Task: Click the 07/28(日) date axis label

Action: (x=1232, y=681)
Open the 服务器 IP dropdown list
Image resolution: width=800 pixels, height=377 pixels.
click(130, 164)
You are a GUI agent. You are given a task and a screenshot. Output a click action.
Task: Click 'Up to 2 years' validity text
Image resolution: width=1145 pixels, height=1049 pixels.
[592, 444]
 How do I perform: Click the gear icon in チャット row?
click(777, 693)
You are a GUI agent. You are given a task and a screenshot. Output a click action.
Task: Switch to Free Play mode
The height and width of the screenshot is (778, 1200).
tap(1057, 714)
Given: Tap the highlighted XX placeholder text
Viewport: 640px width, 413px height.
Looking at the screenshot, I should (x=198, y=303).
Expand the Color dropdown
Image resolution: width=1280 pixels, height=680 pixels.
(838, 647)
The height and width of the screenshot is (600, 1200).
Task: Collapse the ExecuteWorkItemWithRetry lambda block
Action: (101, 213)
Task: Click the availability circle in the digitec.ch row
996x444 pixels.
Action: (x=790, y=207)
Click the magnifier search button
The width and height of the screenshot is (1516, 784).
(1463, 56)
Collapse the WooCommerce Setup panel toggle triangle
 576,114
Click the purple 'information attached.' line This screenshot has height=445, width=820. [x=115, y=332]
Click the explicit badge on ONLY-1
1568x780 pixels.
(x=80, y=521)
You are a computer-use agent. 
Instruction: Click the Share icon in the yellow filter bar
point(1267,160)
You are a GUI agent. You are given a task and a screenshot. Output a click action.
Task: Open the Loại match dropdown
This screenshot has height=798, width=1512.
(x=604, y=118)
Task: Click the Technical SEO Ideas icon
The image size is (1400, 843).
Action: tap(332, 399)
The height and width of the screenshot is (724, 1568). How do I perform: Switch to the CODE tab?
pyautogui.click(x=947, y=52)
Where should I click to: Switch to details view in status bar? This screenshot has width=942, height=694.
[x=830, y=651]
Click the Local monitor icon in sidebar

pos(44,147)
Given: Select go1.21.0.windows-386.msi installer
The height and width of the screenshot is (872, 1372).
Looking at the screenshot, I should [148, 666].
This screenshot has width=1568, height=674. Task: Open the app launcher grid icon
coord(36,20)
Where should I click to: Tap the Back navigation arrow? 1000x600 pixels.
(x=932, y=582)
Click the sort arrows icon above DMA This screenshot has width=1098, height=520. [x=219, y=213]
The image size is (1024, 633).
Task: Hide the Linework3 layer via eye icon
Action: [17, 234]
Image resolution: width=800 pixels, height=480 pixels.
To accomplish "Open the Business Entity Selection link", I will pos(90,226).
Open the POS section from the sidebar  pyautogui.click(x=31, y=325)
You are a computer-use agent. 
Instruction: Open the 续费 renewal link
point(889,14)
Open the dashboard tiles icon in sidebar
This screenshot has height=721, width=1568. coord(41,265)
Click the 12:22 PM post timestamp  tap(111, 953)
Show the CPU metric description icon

━━━━━━━━━━━━━━━━

What to do: Set down exactly the lines above, from the one containing "Click the 12:22" to the final line of the material, with both ends kept and no other lines.

Result of the task:
Click the 12:22 PM post timestamp  tap(111, 953)
Show the CPU metric description icon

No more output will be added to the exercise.